*EXCERPTED PASSAGE*:
------------------------------------

NICOLA Sturgeon has made a late appeal for tactical votes, as Labour sources claimed many of their previous supporters were ending a flirtation with the SNP and returning to the fold.

Campaigning in Edinburgh North & Leith, the First Minister asked Labour and LibDem supporters directly to back the SNP to avoid splitting the "anti-Tory vote".

In a sign of anxiety that some past Labour supporters are drifting back to the party because of Jeremy Corbyn, she said SNP MPs agreed with much of what the UK Labour leader said.

After previously insisting Mr Corbyn was incapable of winning power, the SNP leader also said it was no longer inevitable that Theresa May would retain her majority.

Scotland’s voice “could be decisive” in the result she told activists at the The Shore in Leith.

She said: “I’ve got a message to people across our country who normally vote Labour or Liberal Democrat. I understand your loyalty to your party, and I understand that you do not agree with the SNP on everything, you may disagree very strongly with us on somethings.

“But, I ask you to think about this. A vote or Labour or Liberal Democrats, parties who are in third and fourth position in Scotland risks doing one thing and one thing only splitting the anti-Tory vote and allowing a Tory MP in the back door.

“And to Labour voters in particular, I offer this reassurance. If you lend the SNP your vote to keep the Tories out then you can be assured that you will be electing SNP MPs who might not agree with him on everything, but who agree with Jeremy Corbyn on more than Kezia Dugdale and Scottish Labour agree with Jeremy Corbyn.”

The SNP owed much of its success in the 2015 general election to Labour-Yes voters switching to the Nationalists in the wake of the independence referendum, boosting the SNP’s vote share to 50 per cent and causing a collapse in Labour support.

However Labour sources say the tide is now flowing in the opposite direction, with the party hoping to slash SNP majorities - if not win seats - in Glasgow, Lanarkshire and the Lothians.

------------------------------------

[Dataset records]
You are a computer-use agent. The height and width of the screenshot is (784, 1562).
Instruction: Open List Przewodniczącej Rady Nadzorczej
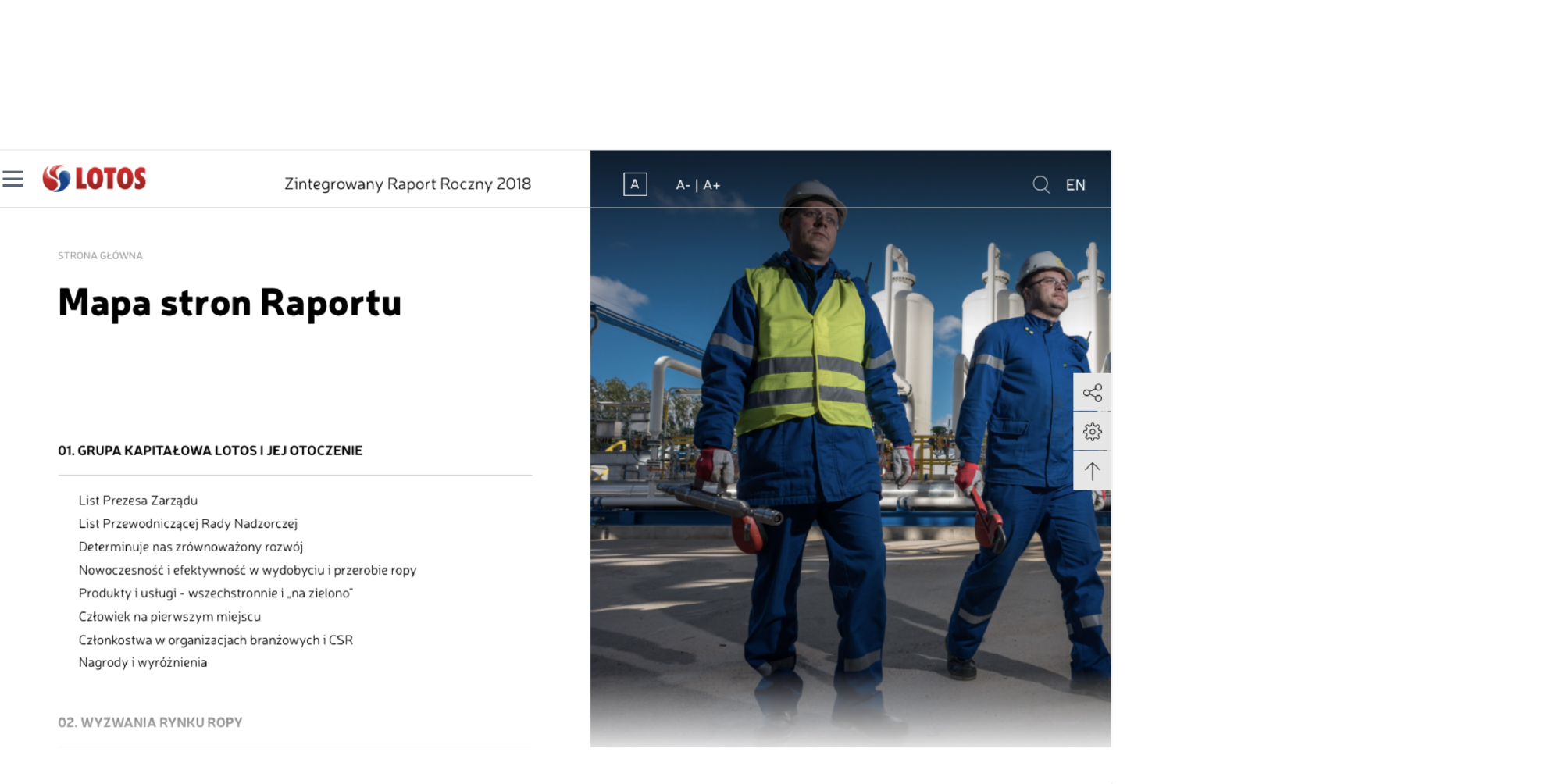[188, 524]
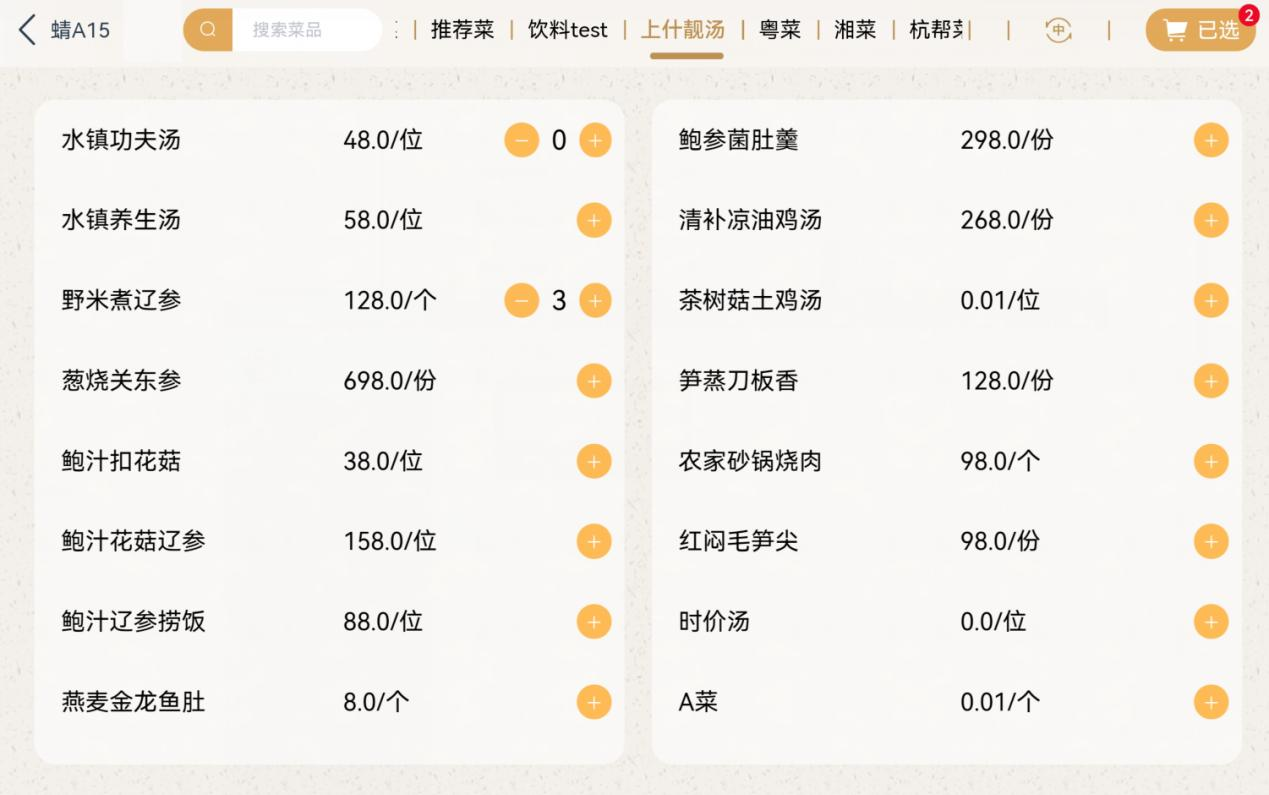The width and height of the screenshot is (1269, 795).
Task: Click the magnifier search icon
Action: [208, 30]
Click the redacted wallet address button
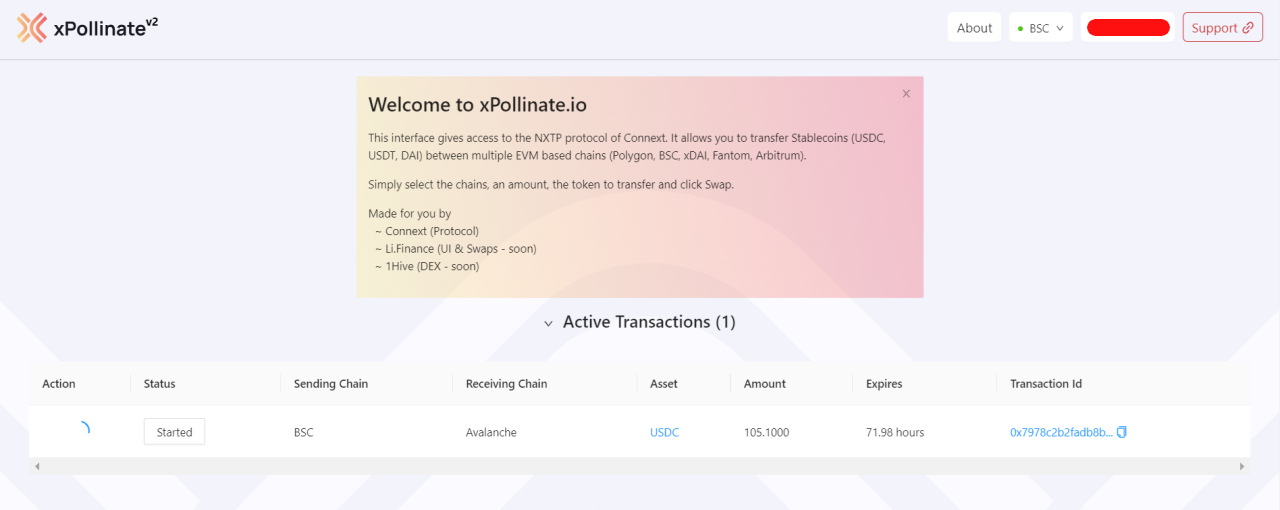The height and width of the screenshot is (510, 1280). point(1128,28)
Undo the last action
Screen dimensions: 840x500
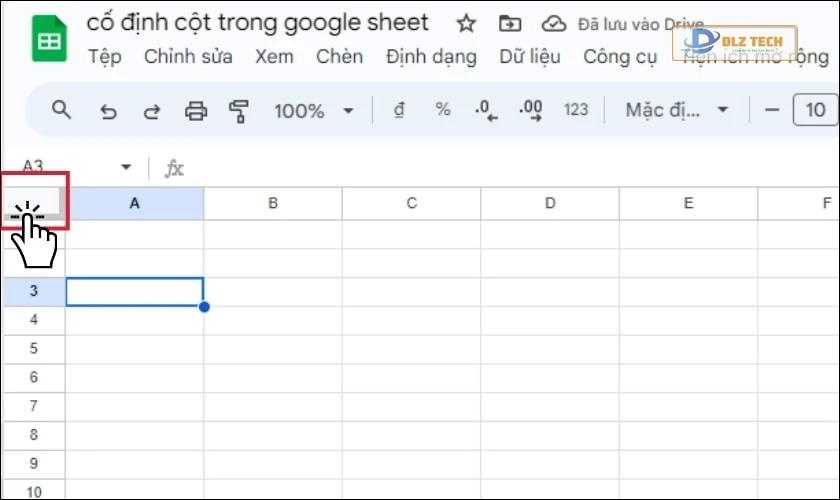[108, 111]
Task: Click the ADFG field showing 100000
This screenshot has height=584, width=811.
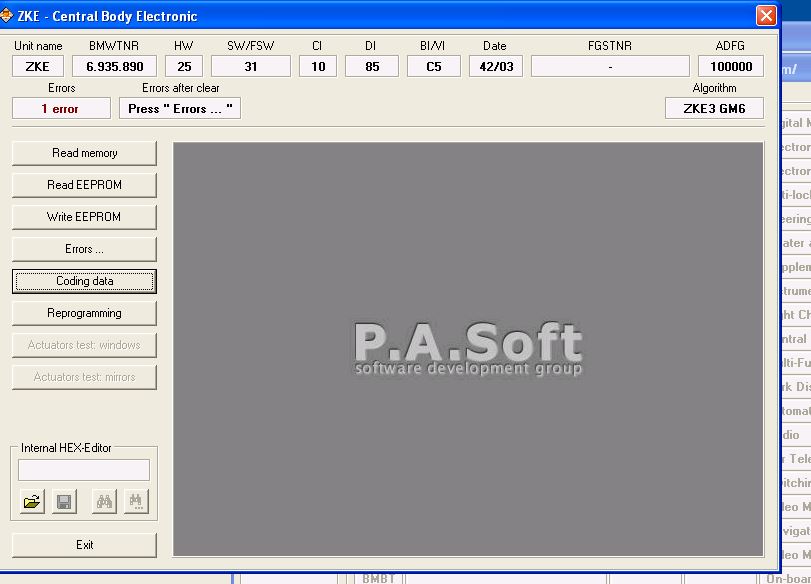Action: tap(730, 66)
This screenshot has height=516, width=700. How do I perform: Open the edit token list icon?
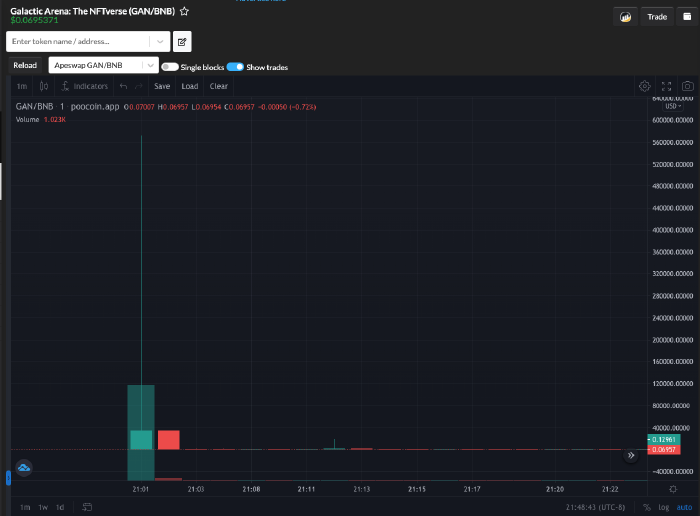click(182, 42)
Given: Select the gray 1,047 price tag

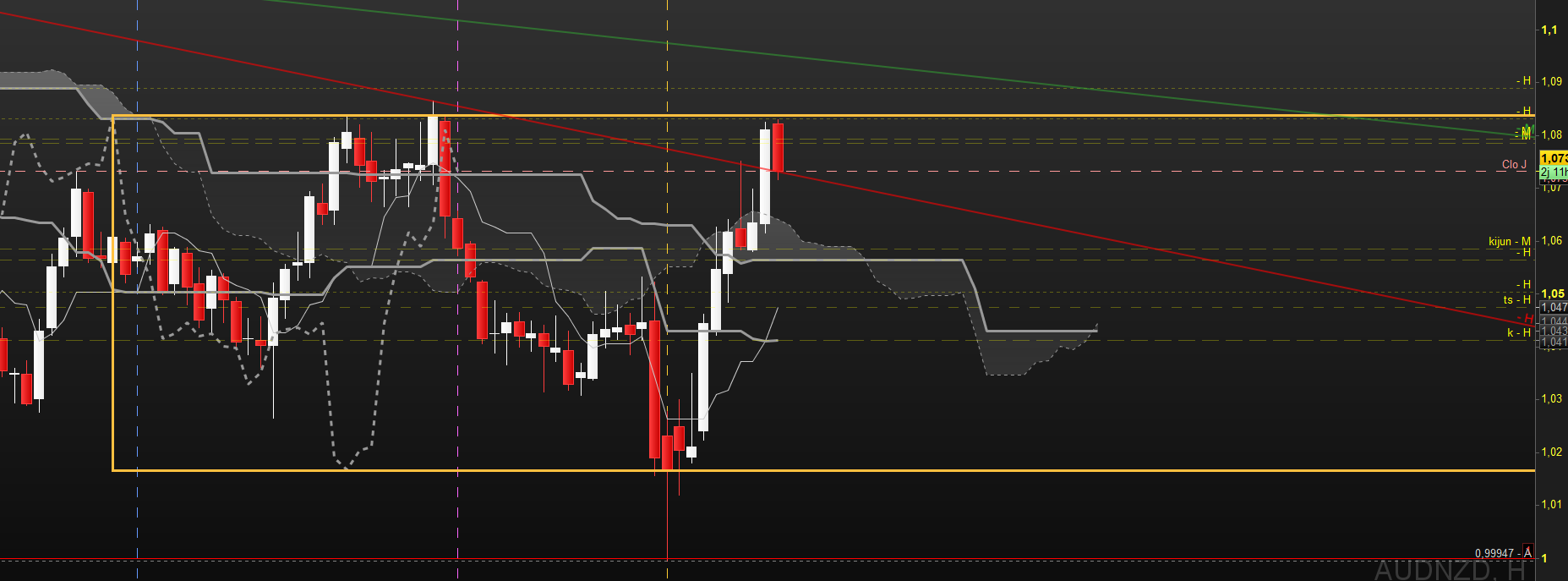Looking at the screenshot, I should pos(1554,307).

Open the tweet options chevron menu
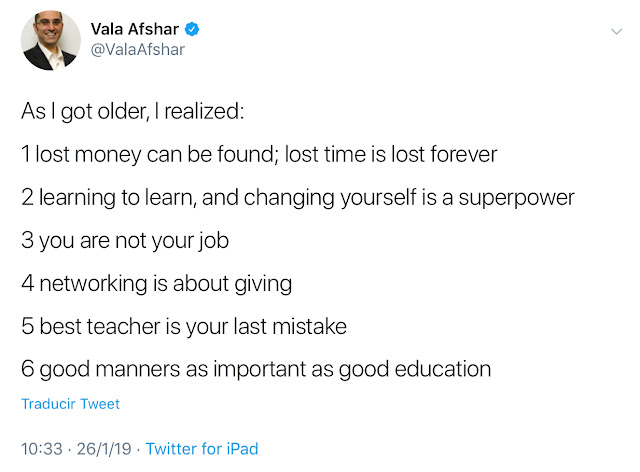click(x=616, y=32)
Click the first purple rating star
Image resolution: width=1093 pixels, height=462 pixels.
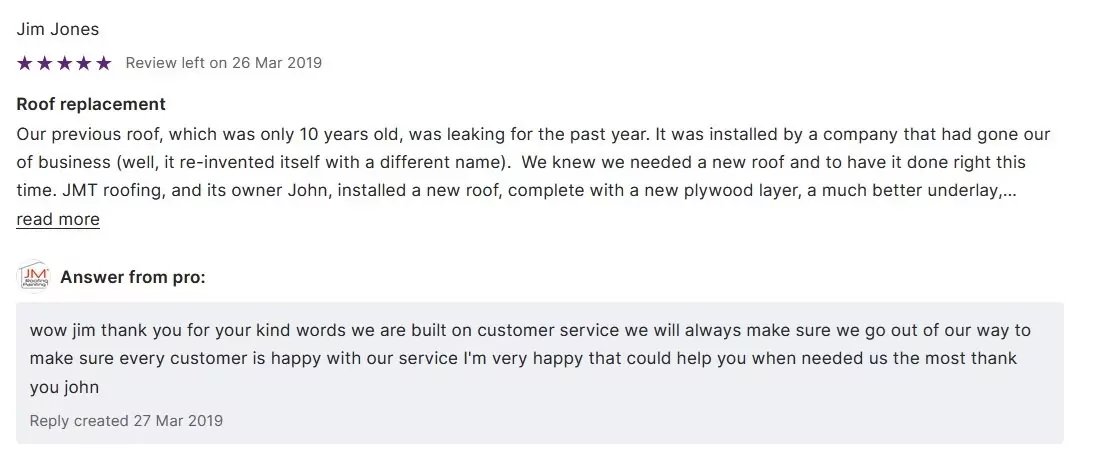pyautogui.click(x=25, y=63)
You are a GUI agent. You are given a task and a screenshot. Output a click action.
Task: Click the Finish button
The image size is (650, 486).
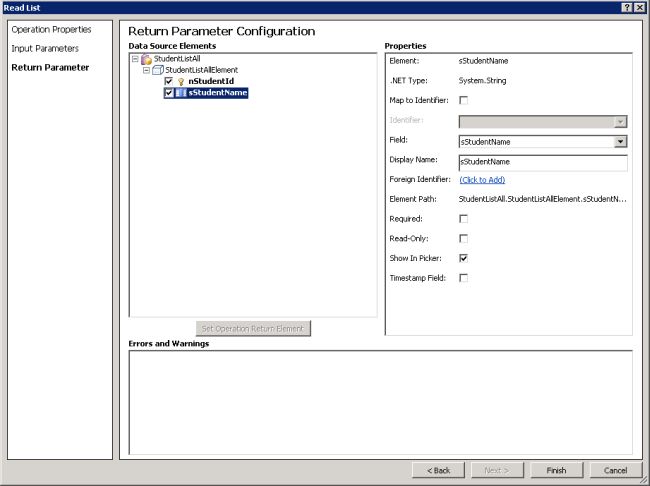tap(556, 470)
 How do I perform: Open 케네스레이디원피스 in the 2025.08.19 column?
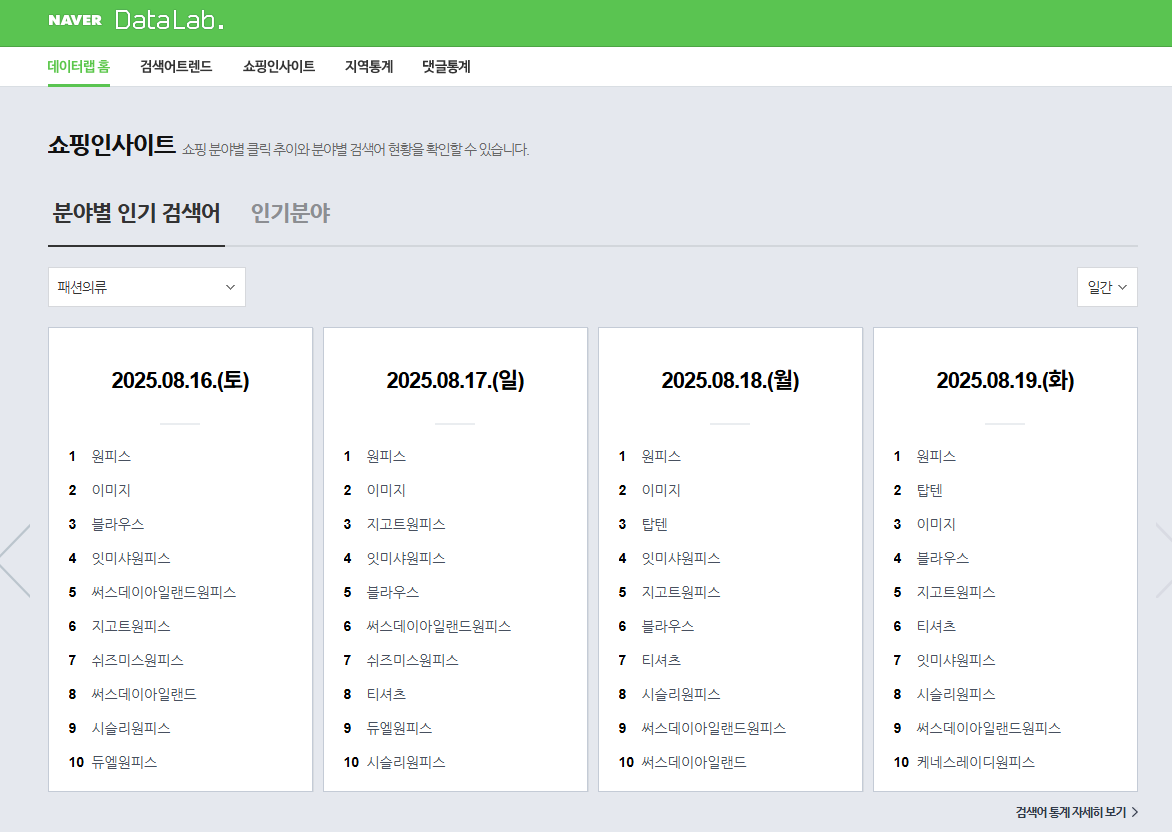[x=973, y=761]

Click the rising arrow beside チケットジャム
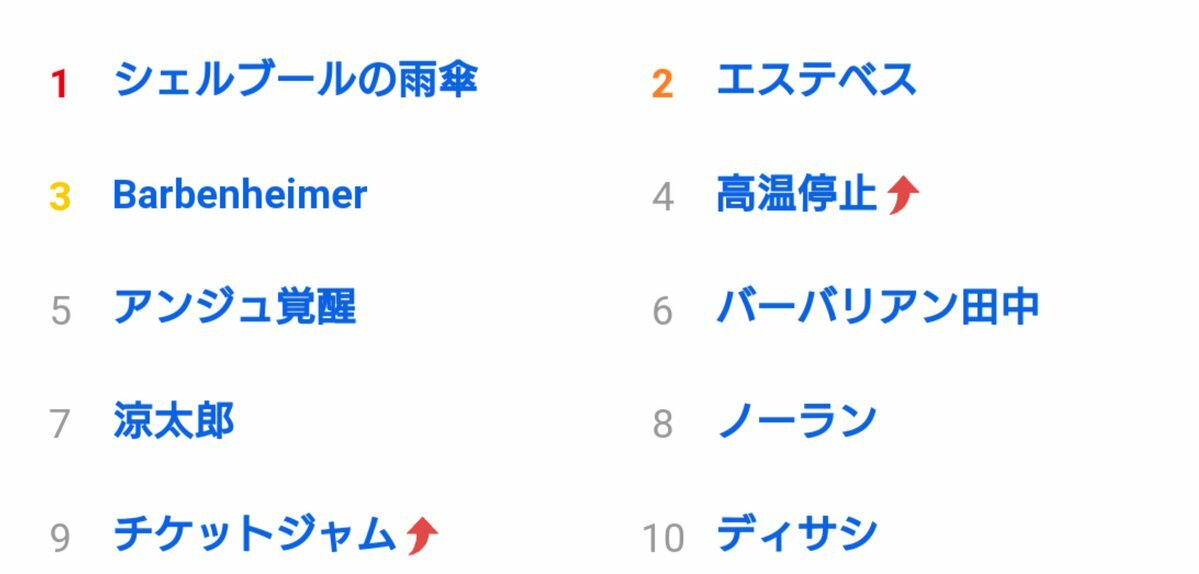421,535
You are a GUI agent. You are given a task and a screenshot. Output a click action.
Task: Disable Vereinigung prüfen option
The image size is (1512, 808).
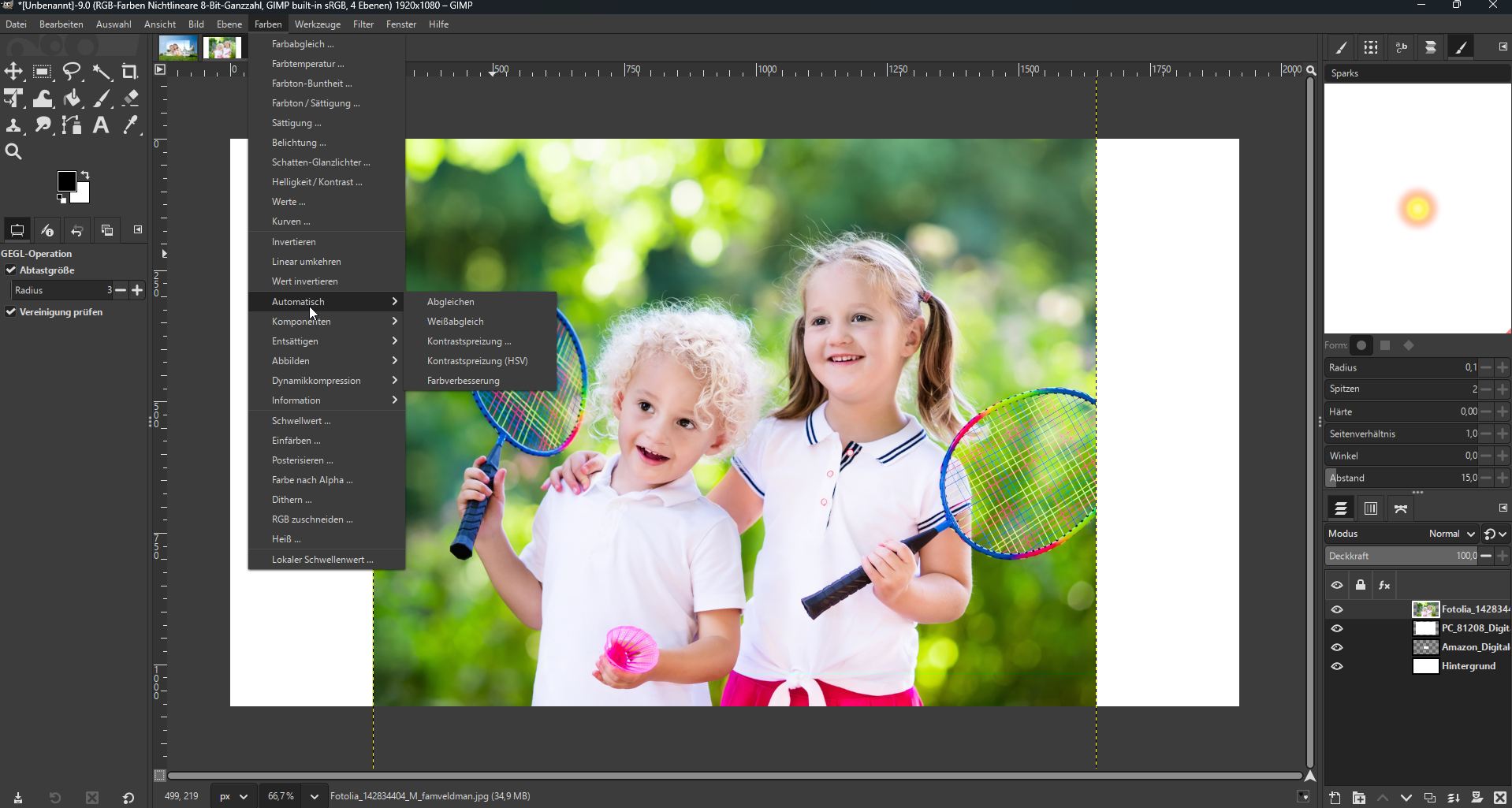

------------------------------------

Extend the news report on Nicola Sturgeon's appeal for tactical votes, picking up right after its final sentence. The data play no part in this work and can be set aside.

*RESPONSE*:
With no election due until 2021 after today, Scottish Tory leader Ruth Davidson said it was a “last chance” to send Nicola Sturgeon a message to abandon a second independence referendum.

She said: “After had so many elections and referenda in the last few years in Scotland this is an opportunity to make this the last one in a long time.

“Nicola Sturgeon wants a referendum in 16 months’ time. We don’t want that. We don’t think the country wants that. This is the opportunity to show Nicola Sturgeon you don’t want that.

“If you lend us their vote at this election, the Scottish Conservatives can stop it. We’re the only party strong enough, from the Borders up to Banffshire and back again, that can actually do it.”

Scottish Labour leader Kezia Dugdale said the country was “in touching distance of a Labour government - and people across Scotland need to get out and vote for it.

“Send Nicola Sturgeon a message to drop her plans for a divisive second independence referendum. A vote for Labour today will tell Nicola Sturgeon to get back to fixing the mess she has made of our schools and hospitals.

“A vote for Labour will also deliver a government led by Jeremy Corbyn for the many, not the few, including a £10 living wage, £3bn for public services in Scotland and an end to austerity.”